▸ Problem description
Taking the listing below, restate word for word each line from the line with "Open the Atom 1.0 feed badge" to the line with "Given: Click line", ends included, and stop there.

---

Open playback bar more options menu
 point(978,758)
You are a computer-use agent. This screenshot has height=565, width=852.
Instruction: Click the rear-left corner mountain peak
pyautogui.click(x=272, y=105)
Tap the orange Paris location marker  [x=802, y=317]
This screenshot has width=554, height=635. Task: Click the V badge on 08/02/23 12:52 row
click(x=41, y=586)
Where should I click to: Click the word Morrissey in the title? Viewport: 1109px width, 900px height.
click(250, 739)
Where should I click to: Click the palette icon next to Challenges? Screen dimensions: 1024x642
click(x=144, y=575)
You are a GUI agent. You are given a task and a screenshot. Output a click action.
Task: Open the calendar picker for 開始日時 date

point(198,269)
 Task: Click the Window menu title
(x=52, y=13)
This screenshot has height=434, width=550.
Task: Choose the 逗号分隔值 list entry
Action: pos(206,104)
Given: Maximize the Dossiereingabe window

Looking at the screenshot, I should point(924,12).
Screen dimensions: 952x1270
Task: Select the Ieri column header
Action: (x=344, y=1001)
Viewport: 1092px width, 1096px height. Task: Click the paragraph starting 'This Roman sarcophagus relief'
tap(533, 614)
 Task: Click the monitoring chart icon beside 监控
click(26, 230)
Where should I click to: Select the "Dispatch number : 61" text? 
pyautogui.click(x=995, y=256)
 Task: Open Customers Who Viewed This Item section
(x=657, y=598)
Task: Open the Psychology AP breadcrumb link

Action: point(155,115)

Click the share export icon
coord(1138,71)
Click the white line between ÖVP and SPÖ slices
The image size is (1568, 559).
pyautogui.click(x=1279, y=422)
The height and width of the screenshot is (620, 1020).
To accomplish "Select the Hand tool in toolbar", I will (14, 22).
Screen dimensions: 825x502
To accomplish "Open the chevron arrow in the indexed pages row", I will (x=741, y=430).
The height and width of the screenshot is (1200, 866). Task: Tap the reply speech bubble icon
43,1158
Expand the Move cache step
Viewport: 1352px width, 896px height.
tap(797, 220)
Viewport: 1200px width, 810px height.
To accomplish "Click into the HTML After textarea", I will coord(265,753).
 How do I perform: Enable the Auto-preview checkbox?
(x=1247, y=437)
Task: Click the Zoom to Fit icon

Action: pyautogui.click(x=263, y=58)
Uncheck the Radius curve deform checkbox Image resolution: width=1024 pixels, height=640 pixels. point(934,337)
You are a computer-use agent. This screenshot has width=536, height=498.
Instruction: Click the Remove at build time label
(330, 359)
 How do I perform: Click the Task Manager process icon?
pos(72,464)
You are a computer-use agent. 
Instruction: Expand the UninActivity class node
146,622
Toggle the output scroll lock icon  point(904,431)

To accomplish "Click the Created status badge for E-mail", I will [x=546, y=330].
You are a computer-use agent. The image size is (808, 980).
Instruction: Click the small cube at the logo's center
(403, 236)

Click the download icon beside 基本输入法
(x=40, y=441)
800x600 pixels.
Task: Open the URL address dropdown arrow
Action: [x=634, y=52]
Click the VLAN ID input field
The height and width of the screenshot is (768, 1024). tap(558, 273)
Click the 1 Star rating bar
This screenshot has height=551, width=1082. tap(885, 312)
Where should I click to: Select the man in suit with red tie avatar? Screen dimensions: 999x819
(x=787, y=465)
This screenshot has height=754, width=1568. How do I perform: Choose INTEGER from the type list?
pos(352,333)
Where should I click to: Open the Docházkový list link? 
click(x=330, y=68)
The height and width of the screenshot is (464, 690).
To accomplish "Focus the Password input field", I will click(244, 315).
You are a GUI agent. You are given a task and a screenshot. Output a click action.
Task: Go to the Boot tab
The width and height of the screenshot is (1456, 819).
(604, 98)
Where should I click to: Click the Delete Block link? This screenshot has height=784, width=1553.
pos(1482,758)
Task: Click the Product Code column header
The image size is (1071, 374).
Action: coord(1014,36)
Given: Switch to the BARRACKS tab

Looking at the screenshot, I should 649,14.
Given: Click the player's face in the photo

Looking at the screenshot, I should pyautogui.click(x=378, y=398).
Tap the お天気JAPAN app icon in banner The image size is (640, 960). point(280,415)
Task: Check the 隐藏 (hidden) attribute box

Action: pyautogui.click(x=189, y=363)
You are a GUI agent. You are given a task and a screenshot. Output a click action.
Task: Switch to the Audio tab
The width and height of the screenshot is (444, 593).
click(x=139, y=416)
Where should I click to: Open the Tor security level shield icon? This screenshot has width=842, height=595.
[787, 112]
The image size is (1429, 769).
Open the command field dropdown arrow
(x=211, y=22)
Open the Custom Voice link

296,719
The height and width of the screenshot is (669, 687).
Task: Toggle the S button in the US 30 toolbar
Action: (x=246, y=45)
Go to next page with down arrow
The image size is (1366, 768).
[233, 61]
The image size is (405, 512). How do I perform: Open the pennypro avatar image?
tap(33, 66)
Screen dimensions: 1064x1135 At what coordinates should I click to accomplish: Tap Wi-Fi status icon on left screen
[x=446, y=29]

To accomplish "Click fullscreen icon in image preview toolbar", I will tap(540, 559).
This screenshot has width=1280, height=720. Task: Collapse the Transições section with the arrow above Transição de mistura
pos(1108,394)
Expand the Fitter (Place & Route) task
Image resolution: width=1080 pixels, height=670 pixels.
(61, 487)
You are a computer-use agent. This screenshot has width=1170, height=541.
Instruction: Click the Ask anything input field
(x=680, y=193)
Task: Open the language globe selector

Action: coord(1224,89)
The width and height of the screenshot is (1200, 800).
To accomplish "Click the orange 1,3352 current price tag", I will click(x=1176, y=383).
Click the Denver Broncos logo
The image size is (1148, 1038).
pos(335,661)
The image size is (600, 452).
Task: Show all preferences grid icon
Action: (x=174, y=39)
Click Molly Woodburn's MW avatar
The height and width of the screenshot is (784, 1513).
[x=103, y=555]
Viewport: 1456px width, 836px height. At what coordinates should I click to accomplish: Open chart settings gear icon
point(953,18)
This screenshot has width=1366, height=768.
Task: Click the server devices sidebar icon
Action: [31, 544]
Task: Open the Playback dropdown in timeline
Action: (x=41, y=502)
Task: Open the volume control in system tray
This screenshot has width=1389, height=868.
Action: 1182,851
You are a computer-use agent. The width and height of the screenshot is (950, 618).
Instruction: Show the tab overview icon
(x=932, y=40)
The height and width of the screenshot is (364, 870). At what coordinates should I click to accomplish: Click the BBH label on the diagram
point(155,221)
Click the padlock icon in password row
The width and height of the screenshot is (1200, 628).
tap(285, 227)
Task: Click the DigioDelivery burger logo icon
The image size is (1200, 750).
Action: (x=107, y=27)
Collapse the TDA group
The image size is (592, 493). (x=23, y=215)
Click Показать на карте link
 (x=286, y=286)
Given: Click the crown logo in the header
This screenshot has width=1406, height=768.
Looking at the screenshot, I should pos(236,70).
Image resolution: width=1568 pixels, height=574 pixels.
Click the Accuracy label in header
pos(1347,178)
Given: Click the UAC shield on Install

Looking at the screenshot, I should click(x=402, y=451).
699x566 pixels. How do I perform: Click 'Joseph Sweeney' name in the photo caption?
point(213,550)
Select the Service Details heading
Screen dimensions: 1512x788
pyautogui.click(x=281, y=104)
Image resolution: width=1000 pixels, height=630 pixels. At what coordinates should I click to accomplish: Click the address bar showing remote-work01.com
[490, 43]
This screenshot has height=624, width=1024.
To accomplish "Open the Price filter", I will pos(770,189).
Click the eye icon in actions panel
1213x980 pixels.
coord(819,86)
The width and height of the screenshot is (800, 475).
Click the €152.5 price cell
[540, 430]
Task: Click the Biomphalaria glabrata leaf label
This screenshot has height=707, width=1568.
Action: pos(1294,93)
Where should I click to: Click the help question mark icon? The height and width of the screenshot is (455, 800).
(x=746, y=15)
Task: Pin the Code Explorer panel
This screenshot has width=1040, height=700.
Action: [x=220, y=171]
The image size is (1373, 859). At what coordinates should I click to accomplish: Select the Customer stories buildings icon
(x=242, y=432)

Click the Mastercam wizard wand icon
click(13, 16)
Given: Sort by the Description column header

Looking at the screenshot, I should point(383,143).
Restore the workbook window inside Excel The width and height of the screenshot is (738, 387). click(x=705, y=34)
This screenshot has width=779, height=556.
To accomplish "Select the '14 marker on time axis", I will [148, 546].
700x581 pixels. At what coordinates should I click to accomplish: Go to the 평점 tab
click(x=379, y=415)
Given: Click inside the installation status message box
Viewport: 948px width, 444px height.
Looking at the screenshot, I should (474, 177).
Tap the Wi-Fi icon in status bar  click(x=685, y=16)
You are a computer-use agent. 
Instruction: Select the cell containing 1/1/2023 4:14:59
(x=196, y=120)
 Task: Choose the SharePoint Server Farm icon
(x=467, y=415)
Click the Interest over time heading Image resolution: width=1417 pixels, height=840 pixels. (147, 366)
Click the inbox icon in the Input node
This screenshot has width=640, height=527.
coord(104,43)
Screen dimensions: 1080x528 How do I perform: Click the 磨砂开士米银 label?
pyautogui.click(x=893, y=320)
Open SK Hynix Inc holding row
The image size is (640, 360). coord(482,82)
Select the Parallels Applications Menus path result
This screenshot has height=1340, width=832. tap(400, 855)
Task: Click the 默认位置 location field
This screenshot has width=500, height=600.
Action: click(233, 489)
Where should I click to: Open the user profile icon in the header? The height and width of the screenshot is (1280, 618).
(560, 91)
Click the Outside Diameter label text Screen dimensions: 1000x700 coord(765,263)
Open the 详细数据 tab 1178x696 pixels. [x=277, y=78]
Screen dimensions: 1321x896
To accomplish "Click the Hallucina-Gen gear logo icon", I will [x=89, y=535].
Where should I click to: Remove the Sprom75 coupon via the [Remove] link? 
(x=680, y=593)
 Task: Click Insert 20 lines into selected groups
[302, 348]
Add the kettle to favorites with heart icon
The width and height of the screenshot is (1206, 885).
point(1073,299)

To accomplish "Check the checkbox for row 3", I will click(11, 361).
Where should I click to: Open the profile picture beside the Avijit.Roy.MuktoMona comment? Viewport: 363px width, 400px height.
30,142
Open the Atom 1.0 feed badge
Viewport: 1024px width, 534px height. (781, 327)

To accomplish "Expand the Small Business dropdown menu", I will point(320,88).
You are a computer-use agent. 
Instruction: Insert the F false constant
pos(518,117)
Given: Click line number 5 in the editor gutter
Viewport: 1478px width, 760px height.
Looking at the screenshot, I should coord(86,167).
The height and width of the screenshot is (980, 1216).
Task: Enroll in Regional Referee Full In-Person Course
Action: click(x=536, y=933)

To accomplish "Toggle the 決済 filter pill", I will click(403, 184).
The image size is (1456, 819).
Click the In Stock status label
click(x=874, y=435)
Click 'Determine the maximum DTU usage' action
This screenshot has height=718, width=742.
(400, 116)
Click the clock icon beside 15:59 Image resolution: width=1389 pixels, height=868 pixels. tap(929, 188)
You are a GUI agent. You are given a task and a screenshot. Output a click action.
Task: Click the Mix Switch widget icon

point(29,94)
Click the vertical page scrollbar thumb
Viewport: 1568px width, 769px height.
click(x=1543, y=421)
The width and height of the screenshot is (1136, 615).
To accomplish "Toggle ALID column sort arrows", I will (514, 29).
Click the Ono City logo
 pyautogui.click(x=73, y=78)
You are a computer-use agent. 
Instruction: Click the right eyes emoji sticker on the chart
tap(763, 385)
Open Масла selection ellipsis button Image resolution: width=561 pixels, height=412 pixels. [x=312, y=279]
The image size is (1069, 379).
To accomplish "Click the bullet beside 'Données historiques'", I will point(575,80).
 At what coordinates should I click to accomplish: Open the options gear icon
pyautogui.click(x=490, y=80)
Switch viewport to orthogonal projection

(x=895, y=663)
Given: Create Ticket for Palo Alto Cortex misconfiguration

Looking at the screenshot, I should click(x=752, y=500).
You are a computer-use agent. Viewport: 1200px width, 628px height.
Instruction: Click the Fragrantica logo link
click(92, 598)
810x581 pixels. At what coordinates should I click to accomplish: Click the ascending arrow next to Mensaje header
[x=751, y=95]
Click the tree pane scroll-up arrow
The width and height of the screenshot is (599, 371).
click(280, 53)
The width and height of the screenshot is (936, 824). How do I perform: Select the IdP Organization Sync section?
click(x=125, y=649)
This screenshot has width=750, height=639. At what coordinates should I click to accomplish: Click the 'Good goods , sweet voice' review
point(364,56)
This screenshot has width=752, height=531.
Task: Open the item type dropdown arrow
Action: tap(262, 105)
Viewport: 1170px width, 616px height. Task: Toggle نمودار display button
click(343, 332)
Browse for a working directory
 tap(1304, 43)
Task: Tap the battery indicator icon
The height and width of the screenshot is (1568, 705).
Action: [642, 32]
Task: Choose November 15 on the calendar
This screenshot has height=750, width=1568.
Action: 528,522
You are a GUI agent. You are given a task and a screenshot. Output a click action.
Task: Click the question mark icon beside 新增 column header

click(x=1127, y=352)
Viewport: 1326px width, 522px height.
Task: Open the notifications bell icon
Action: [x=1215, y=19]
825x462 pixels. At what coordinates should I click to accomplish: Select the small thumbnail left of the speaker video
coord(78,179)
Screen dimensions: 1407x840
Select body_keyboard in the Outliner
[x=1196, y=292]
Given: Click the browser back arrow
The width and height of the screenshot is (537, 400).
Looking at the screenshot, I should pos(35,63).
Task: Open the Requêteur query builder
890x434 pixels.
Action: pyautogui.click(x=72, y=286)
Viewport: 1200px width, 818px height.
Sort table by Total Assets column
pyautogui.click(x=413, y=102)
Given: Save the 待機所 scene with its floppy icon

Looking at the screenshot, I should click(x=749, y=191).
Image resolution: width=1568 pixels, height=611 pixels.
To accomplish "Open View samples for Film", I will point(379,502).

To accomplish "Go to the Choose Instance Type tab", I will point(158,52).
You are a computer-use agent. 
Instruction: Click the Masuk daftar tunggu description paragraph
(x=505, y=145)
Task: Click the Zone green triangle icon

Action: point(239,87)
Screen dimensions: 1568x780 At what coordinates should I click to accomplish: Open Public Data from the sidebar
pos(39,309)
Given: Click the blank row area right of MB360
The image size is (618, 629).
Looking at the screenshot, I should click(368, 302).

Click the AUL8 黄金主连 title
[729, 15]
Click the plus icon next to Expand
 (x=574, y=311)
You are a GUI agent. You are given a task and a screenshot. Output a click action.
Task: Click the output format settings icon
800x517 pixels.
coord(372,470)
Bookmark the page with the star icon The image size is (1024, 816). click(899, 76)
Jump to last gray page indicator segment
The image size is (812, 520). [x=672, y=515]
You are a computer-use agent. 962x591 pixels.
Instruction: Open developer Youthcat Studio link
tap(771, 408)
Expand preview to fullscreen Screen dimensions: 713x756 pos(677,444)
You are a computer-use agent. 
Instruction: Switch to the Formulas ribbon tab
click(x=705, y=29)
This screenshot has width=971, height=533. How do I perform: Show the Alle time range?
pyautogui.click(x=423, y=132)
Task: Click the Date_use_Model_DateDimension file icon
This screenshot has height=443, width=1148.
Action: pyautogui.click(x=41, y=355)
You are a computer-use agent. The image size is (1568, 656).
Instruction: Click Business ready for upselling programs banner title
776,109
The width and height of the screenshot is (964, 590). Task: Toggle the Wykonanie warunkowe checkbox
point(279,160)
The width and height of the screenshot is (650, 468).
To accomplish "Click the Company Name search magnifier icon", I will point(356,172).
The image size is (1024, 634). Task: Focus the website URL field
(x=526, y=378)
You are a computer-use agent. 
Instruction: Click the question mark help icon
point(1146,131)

---

▸ Exercise solution
Open the Atom 1.0 feed badge
Viewport: 1024px width, 534px height. (781, 327)

To accomplish "Expand the Small Business dropdown menu", I will point(320,88).
You are a computer-use agent. 
Instruction: Insert the F false constant
pos(518,117)
Given: Click line number 5 in the editor gutter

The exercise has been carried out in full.